Exercise input:
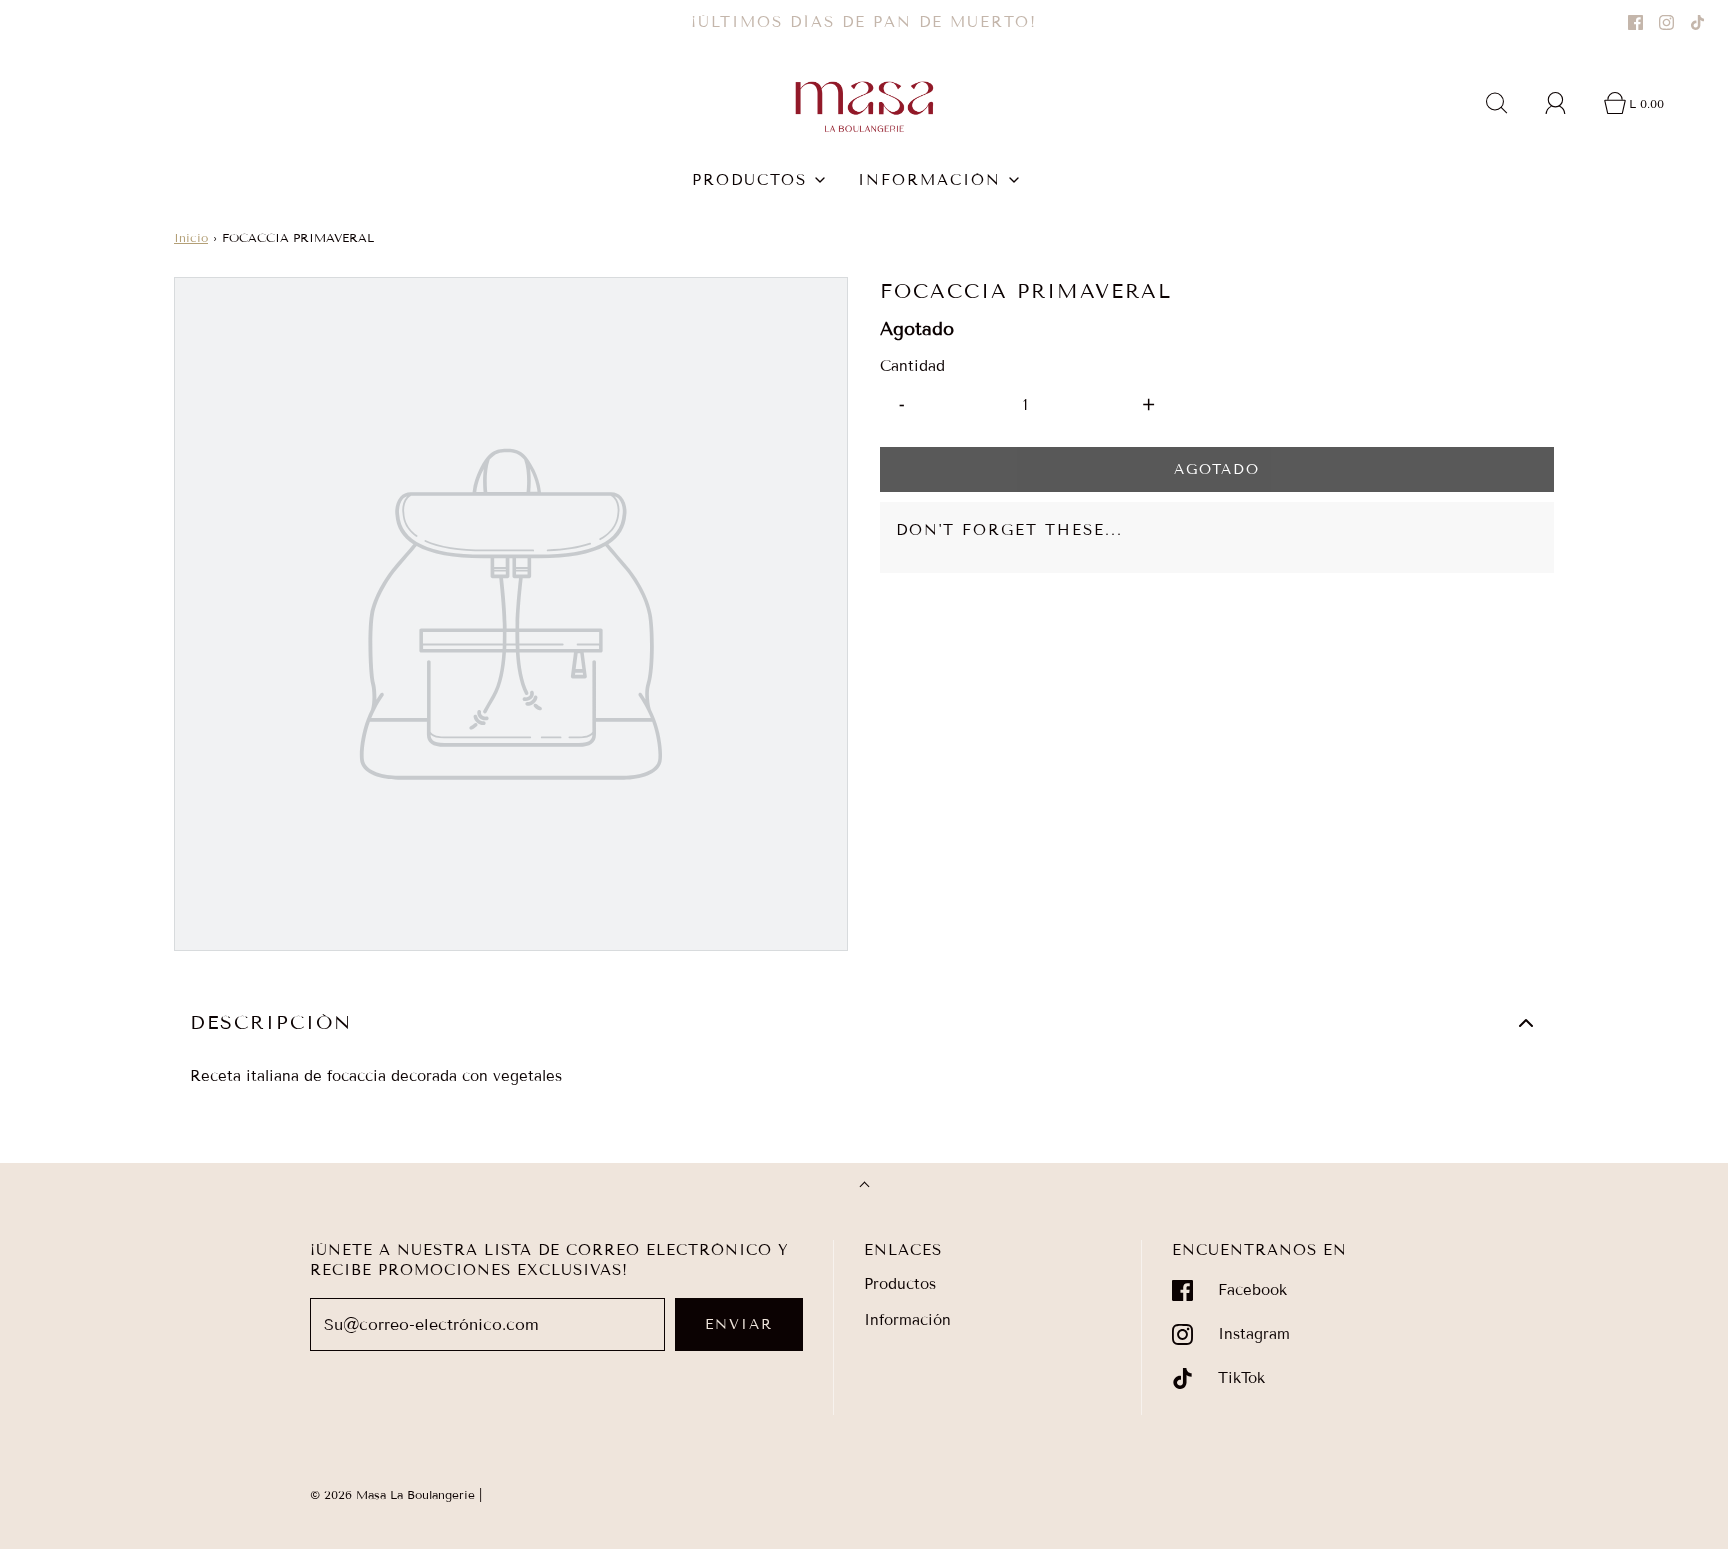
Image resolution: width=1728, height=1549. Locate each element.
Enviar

--

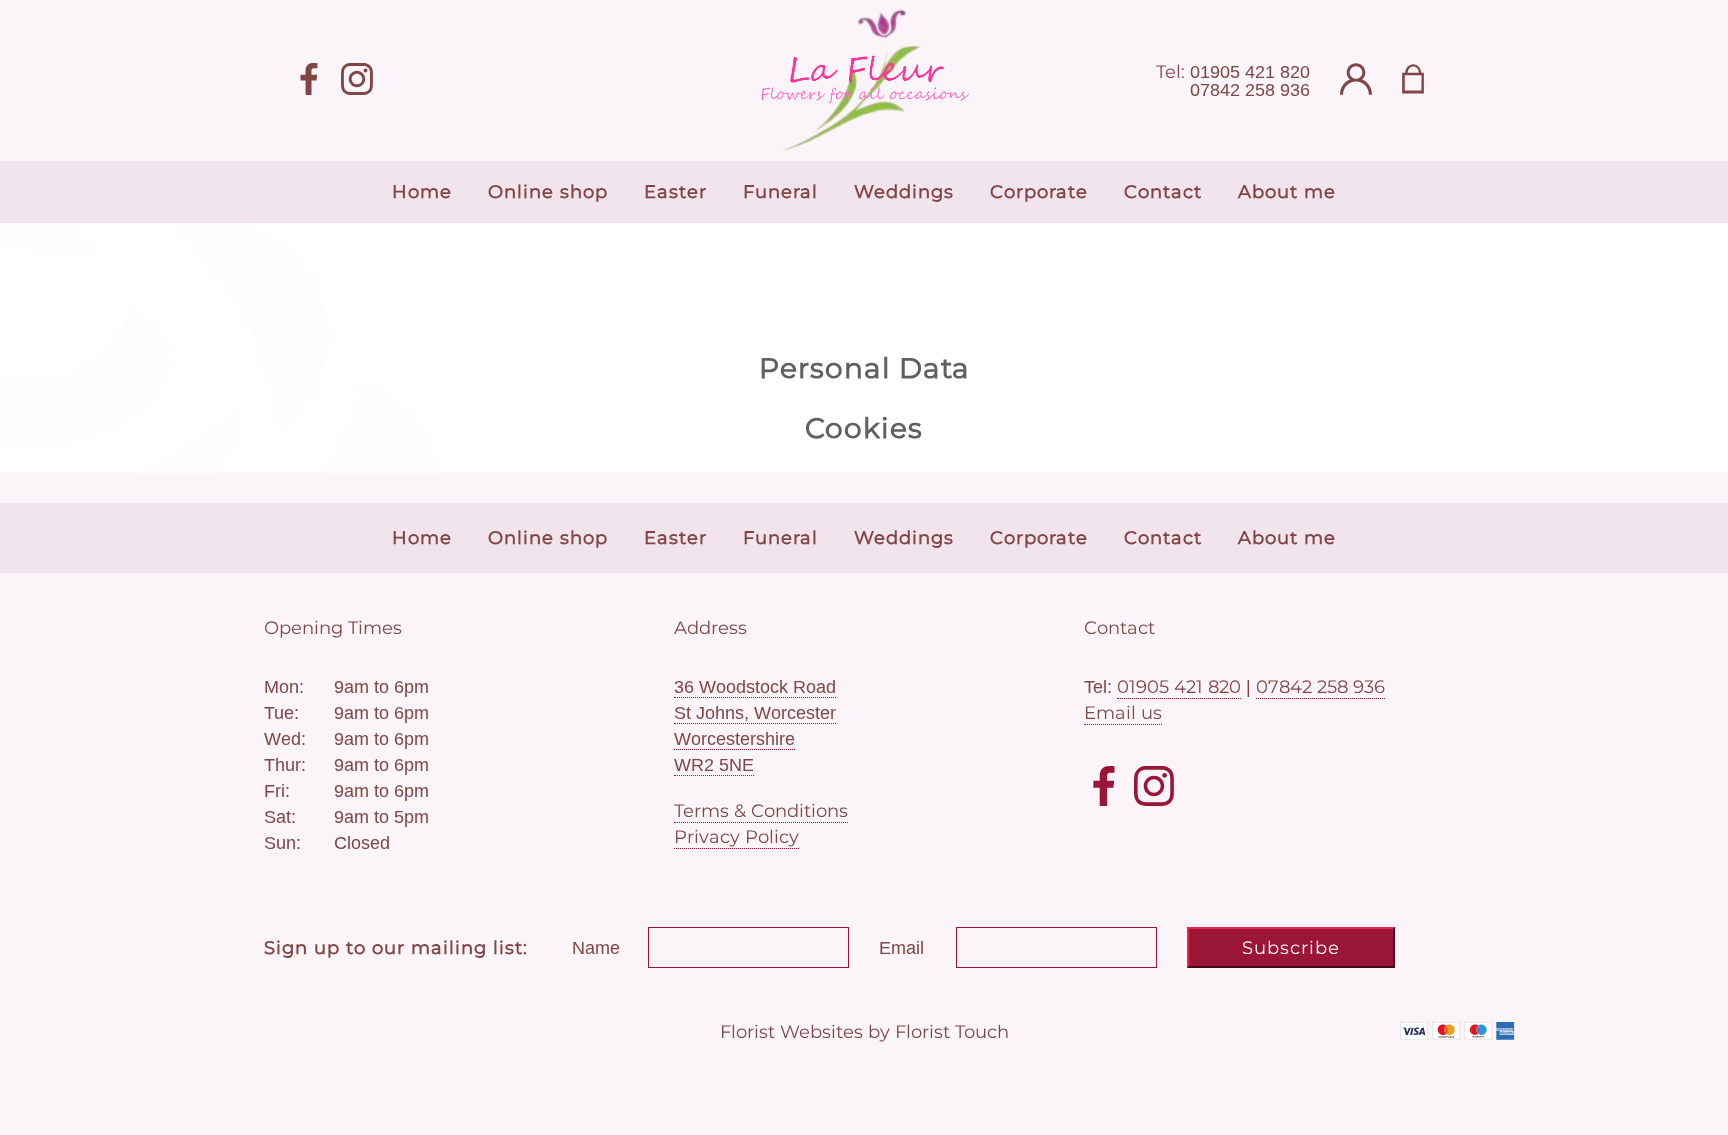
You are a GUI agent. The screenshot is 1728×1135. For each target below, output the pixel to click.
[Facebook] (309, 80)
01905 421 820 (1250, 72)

* * *

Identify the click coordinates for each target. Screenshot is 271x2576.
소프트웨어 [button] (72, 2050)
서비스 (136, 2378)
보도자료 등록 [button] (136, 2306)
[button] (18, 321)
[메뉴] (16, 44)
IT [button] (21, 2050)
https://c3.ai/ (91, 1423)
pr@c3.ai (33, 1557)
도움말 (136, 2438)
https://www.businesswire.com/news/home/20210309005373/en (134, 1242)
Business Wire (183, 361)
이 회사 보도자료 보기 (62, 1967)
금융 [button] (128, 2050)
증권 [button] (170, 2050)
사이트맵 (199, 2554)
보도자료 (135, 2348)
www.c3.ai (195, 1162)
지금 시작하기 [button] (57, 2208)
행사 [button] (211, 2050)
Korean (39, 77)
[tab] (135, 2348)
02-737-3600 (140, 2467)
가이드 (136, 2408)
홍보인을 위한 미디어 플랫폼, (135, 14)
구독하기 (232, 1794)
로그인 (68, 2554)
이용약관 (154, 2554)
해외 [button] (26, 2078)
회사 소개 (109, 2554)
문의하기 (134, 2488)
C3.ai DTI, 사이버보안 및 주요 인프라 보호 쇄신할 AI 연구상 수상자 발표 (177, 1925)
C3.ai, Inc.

What this task involves:
Of the lines above, extract only those from the line with "가이드 (136, 2408)" to the line with "C3.ai, Inc.", both included, exactly as written.

Exercise result:
가이드 (136, 2408)
홍보인을 위한 미디어 플랫폼, (135, 14)
구독하기 (232, 1794)
로그인 (68, 2554)
이용약관 (154, 2554)
해외 [button] (26, 2078)
회사 소개 (109, 2554)
문의하기 (134, 2488)
C3.ai DTI, 사이버보안 및 주요 인프라 보호 쇄신할 AI 연구상 수상자 발표 (177, 1925)
C3.ai, Inc.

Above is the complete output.